Problem details: With pictures omitted, copy exactly the lines from the one containing "Where should I click to: Click the" through the end of the records below.

[Collected data entries]
----------

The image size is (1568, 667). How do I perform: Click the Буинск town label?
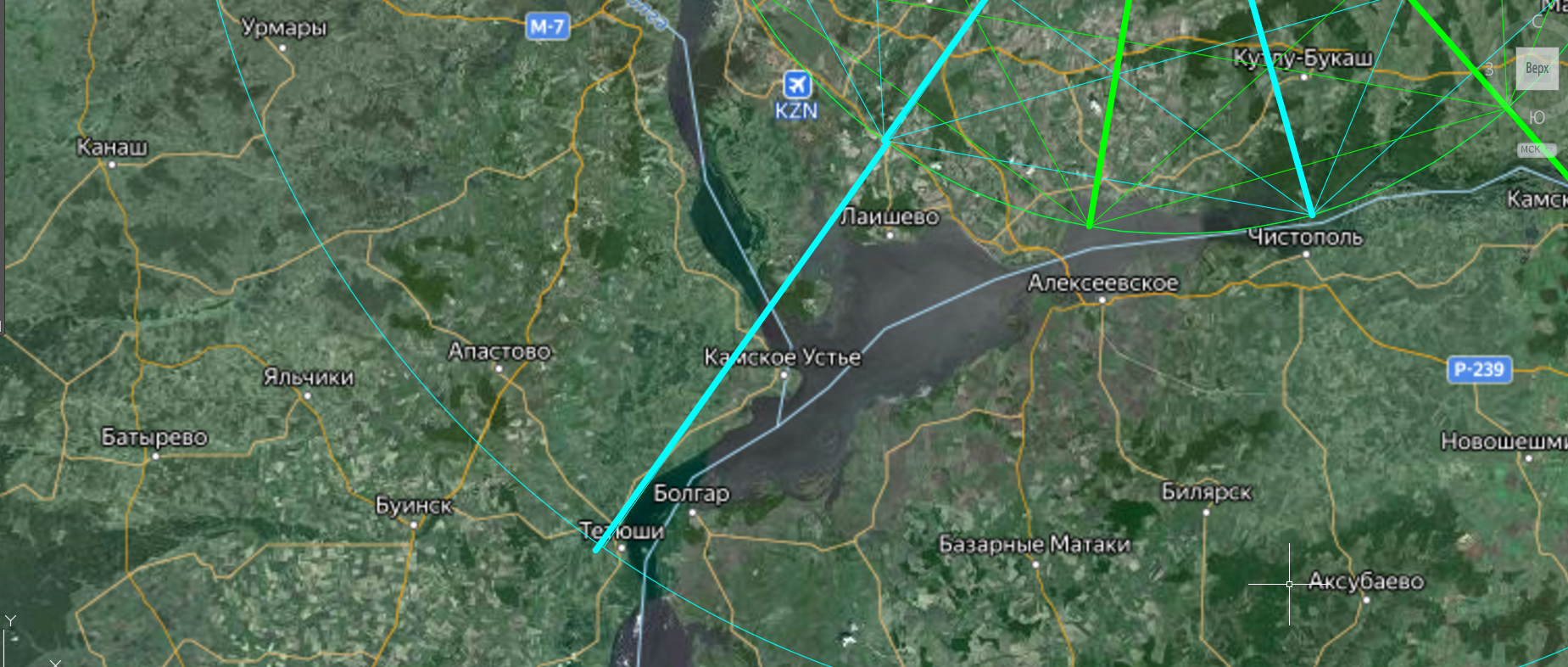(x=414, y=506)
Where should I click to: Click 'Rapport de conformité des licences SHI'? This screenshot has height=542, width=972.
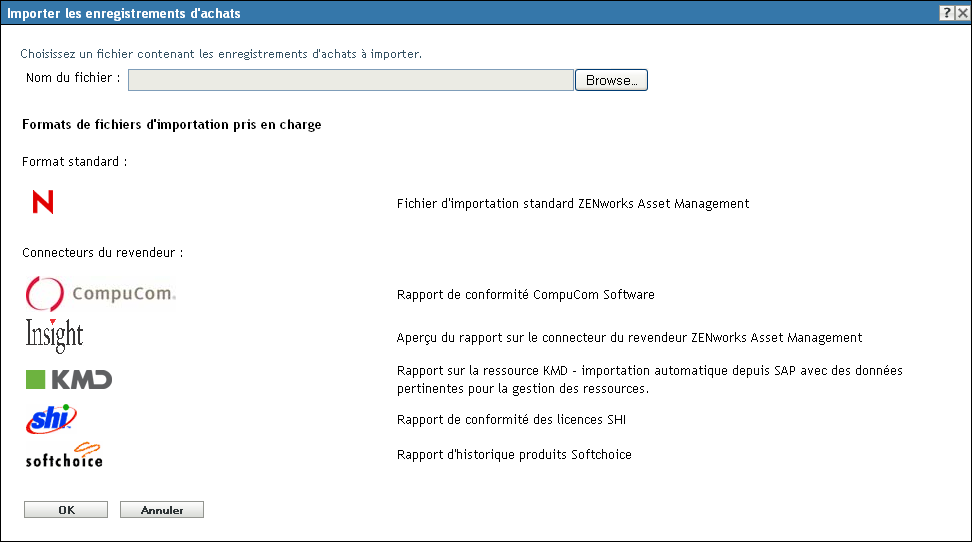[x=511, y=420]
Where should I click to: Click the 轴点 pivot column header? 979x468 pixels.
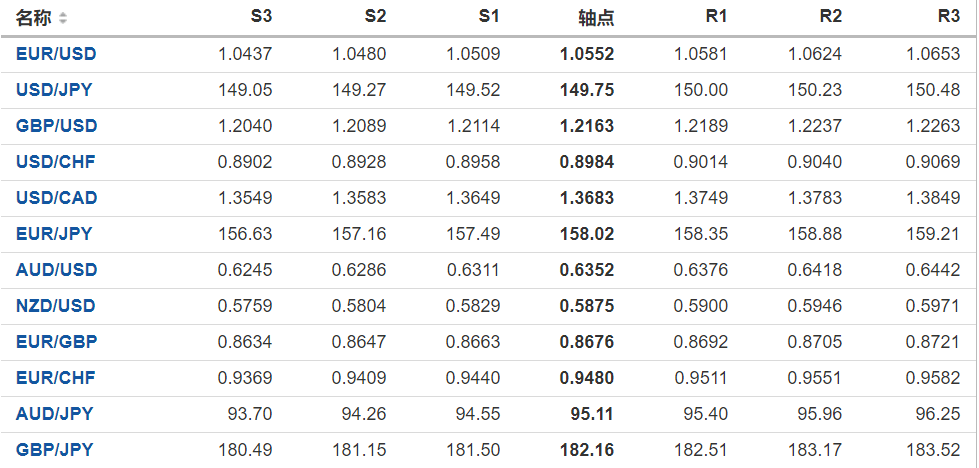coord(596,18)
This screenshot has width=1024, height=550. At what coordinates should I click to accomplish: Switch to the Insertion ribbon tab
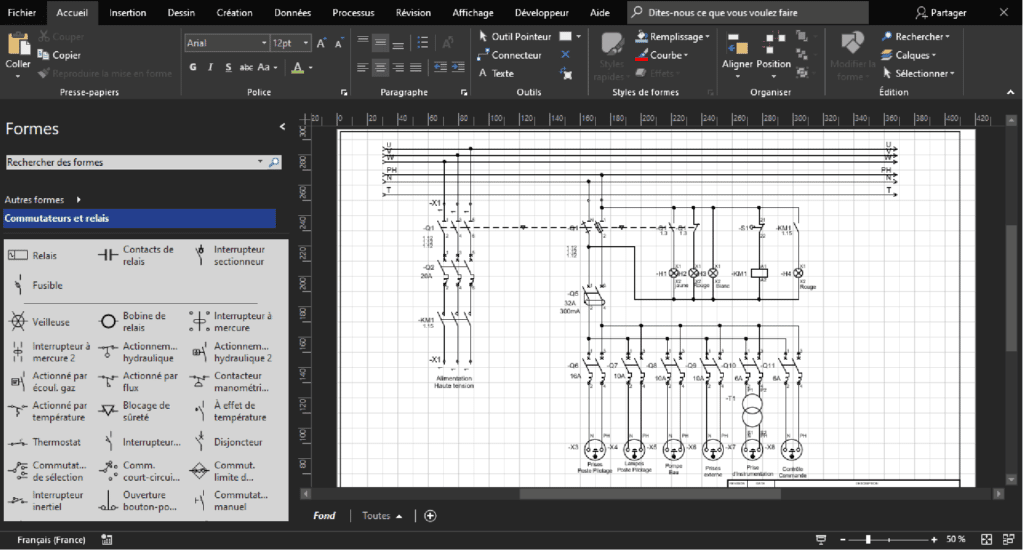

----------

Response for this exercise:
Where should I click to: Click the 轴点 pivot column header? 979x468 pixels.
coord(596,18)
This screenshot has width=1024, height=550. At what coordinates should I click to accomplish: Switch to the Insertion ribbon tab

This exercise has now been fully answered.